A un anno dall’inizio del terremoto 2016-2017, uno dei più complessi, vasti e lunghi eventi sismici degli ultimi decenni, è necessario fare un bilancio, seppure provvisorio, di quanto è accaduto: di quanto è stato fatto e, fuori dalla propaganda, di cosa non è stato neppure avviato. È giusto farlo per rispetto delle popolazioni coinvolte e anche per definire le priorità dell’agenda dei prossimi mesi.

Il ripetersi delle scosse ha obbligato a iniziare ogni volta da capo le verifiche dei danni alle strutture pubbliche e private colpite e modificare dimensione e confini del cratere di riferimento. Il numero di comuni (e frazioni) coinvolti è enorme. Le dimensioni medie di quelle realtà territoriali sono certamente non adatte alla gestione dei problemi straordinari (e spesso nemmeno ordinari) legati all’emergenza e alla ricostruzione.

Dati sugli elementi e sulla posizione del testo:

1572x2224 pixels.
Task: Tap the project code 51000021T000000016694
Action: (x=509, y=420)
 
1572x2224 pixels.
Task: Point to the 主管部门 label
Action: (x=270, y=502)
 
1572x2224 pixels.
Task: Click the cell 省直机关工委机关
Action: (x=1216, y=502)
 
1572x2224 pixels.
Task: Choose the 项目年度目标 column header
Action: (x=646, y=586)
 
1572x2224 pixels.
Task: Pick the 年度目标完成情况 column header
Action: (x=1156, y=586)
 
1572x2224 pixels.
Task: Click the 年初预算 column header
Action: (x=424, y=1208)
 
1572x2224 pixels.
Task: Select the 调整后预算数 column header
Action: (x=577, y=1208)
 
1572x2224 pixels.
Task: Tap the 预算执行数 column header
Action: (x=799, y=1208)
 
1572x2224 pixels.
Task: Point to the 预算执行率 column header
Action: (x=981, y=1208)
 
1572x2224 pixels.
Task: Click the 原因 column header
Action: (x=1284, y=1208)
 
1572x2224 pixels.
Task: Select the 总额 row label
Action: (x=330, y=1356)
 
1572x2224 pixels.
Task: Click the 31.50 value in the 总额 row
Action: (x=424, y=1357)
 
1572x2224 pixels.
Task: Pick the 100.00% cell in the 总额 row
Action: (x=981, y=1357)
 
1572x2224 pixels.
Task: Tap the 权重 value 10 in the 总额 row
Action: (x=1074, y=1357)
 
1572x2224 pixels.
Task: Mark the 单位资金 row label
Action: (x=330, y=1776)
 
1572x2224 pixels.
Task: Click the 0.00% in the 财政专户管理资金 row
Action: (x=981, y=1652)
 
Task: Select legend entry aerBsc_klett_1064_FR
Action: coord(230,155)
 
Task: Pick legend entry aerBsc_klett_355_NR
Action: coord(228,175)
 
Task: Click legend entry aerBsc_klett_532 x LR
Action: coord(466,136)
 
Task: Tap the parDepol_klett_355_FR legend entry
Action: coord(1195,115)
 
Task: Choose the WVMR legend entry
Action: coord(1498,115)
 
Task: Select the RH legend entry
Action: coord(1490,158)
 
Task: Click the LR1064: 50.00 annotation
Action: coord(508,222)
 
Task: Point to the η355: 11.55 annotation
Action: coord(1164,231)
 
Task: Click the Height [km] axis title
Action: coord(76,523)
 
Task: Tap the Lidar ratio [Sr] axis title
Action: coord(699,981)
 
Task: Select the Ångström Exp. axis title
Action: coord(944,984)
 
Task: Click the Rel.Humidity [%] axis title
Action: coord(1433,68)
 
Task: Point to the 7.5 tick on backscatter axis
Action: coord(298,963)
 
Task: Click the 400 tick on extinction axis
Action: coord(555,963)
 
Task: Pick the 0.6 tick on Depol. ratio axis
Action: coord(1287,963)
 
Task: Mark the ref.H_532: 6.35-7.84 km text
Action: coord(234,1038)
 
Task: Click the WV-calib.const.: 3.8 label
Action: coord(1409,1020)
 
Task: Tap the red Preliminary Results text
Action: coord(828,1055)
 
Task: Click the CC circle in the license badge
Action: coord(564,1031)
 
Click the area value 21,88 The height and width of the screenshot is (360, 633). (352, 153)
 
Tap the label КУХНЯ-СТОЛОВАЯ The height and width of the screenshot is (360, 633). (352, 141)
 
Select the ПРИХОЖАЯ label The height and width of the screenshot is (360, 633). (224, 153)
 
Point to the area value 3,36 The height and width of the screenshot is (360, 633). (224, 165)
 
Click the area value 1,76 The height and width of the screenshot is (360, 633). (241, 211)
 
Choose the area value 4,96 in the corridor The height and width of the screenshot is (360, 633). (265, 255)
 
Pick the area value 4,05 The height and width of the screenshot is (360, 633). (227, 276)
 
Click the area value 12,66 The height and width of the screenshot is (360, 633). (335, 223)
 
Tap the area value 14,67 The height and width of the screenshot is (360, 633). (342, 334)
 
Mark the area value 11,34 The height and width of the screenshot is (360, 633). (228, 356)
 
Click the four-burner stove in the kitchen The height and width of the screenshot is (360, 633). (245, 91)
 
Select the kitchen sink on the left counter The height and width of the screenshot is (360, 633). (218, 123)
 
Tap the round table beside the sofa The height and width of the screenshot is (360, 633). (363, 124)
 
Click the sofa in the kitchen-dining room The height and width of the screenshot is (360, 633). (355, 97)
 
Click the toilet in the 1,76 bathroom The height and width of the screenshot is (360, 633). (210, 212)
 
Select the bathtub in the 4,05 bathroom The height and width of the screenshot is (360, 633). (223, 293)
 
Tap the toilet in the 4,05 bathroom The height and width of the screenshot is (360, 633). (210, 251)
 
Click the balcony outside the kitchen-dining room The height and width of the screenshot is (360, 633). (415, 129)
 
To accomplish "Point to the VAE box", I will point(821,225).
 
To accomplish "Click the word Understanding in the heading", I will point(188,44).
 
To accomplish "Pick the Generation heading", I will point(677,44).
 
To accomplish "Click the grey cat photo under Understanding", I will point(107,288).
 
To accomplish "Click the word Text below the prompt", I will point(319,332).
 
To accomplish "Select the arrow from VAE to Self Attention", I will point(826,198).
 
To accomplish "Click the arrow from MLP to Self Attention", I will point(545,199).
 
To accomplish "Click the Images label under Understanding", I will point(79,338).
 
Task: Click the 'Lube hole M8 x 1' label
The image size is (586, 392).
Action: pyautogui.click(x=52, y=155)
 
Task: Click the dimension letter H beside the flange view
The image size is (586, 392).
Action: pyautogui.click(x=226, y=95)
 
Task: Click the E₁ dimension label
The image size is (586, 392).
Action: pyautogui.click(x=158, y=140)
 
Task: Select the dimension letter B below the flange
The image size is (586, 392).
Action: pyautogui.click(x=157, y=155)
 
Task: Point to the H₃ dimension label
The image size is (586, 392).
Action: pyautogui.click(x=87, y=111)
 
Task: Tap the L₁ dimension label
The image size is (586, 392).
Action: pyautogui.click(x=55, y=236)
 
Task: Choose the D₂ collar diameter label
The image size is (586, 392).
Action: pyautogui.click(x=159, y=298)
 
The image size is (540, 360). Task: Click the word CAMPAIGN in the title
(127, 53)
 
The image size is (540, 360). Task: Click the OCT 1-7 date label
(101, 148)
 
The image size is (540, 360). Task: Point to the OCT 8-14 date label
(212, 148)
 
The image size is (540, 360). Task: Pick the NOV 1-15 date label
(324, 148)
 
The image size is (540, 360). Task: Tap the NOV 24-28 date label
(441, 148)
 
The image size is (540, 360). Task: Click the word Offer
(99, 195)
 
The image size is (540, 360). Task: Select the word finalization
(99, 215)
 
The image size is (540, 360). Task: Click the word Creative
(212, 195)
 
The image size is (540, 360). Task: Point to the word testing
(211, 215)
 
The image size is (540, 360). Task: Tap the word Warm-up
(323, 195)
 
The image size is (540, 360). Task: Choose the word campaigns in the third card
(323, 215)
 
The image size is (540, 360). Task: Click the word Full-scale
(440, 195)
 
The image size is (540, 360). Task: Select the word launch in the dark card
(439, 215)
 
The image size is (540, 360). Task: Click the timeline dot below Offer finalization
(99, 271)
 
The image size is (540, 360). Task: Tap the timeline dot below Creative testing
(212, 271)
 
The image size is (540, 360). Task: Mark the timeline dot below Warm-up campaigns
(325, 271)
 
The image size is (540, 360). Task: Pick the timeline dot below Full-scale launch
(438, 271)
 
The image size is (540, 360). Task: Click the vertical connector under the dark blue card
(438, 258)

__Compito breve__
Riscrivi per intero il passo sul terremoto 2016-2017, senza alcuna modifica. I dati sono materiale a sé, distinto dal passo sul terremoto 2016-2017.

__Risposta corretta__
A un anno dall’inizio del terremoto 2016-2017, uno dei più complessi, vasti e lunghi eventi sismici degli ultimi decenni, è necessario fare un bilancio, seppure provvisorio, di quanto è accaduto: di quanto è stato fatto e, fuori dalla propaganda, di cosa non è stato neppure avviato. È giusto farlo per rispetto delle popolazioni coinvolte e anche per definire le priorità dell’agenda dei prossimi mesi.

Il ripetersi delle scosse ha obbligato a iniziare ogni volta da capo le verifiche dei danni alle strutture pubbliche e private colpite e modificare dimensione e confini del cratere di riferimento. Il numero di comuni (e frazioni) coinvolti è enorme. Le dimensioni medie di quelle realtà territoriali sono certamente non adatte alla gestione dei problemi straordinari (e spesso nemmeno ordinari) legati all’emergenza e alla ricostruzione.